純米吟醸酒「soma」完成 新たな農業へ、南相馬のコメ農家

 
口切りの特別デザインを施した純米吟醸酒「soma」

 南相馬市鹿島区のコメ農家豊田寿博さん(37)は、自ら栽培した酒米を使った純米吟醸酒「soma」(ソーマ)を完成させた。「南相馬の新たな農業の口切りを祝う日本酒」―との願いを込めてつくった。豊田さんは「この日本酒を通して、南相馬の食のおいしさを伝えたい」と意気込む。

 鹿島区の農地20アールで昨年栽培した酒造好適米「夢の香」を使った。「地元の酒蔵さんに造ってもらいたい」との思いから、東日本大震災で浪江町から山形県長井市に拠点を移す鈴木酒造店に製造を依頼。初年度の今回は720ミリリットル瓶800本を生産した。

 豊田さんは2007(平成19)年、祖父の代から続くコメ農家の道へ進んだ。有機無農薬のアイガモ農法で作ったコメは、一般的なコメと比べ3倍の値段が付くほどの人気を誇った。震災と原発事故による営農中断を経て、15年にコメ作りを再開。しかし、被災地で生産されたコメにはかつての客からも不安がられた。被災地でのコメ作りの可能性を模索する中で「コメのおいしさ」を伝える一つの切り口として、日本酒造りに挑戦することを決意した。
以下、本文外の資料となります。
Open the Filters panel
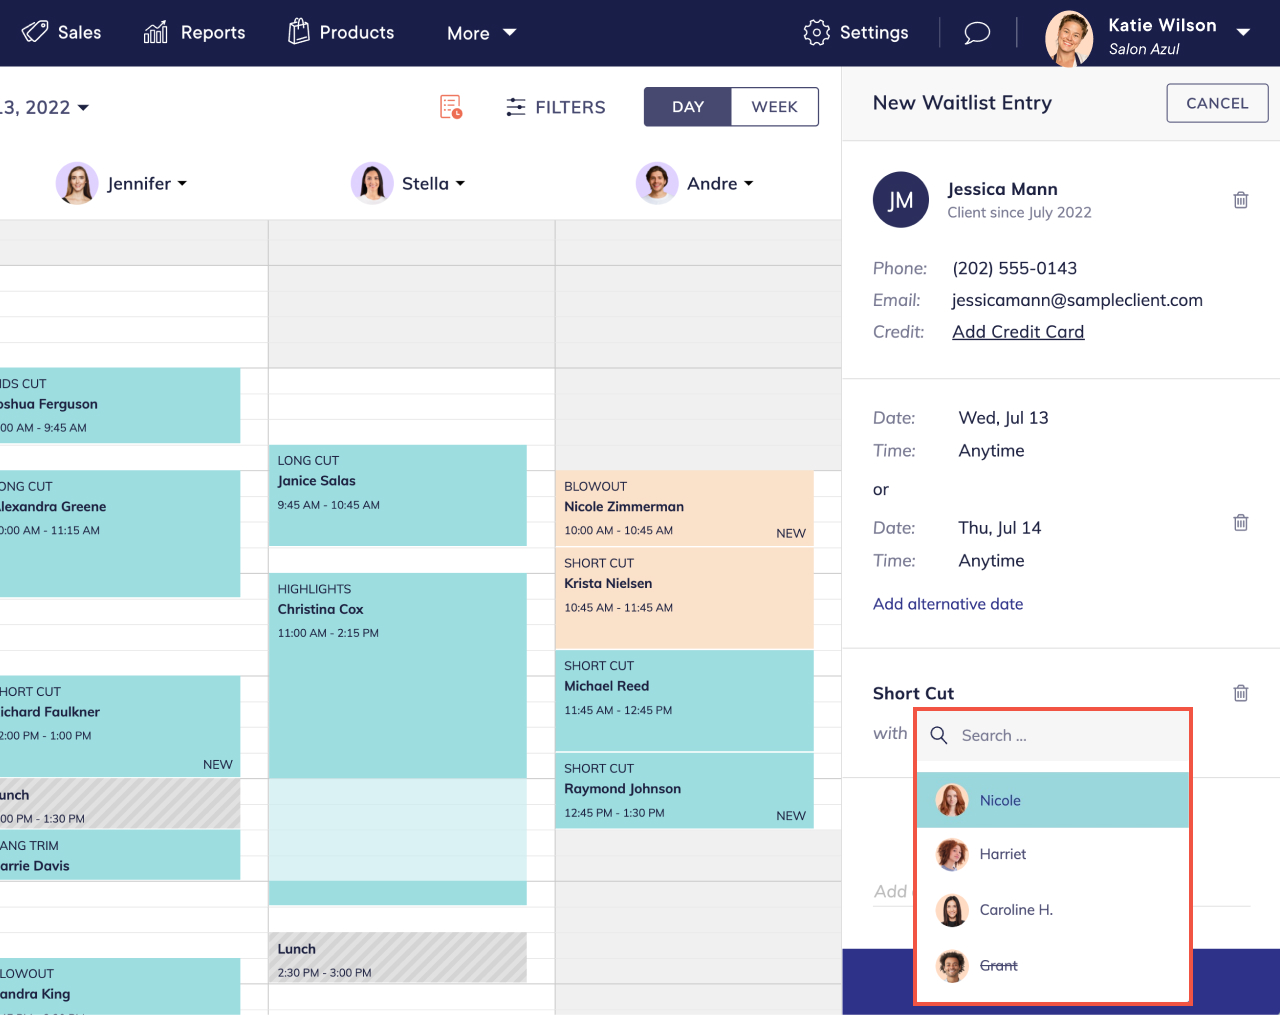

 今回生産したうちの400本は、豊田さんの新たな出発の意味を込め、ひもでパッケージを切って開封する"口切り酒"の特別デザインを施した。豊田さんによると、若干辛口だがフルーティーで飲みやすく、コメの味が楽しめるという。ブランド名の「soma」は、サンスクリット語で「神の飲み物」という意味もある。

 今月中旬ごろからインターネット通販で販売を始める。南相馬市内の飲食店でも順次、提供される予定だ。

 豊田さんは来年度、夢の香のほかに山田錦と福乃香の計3品種の酒米で酒造りに取り組む予定で、クラウドファンディングで資金調達を始めた。豊田さんは4日、南相馬市役所を訪れ、門馬和夫市長に完成を報告した。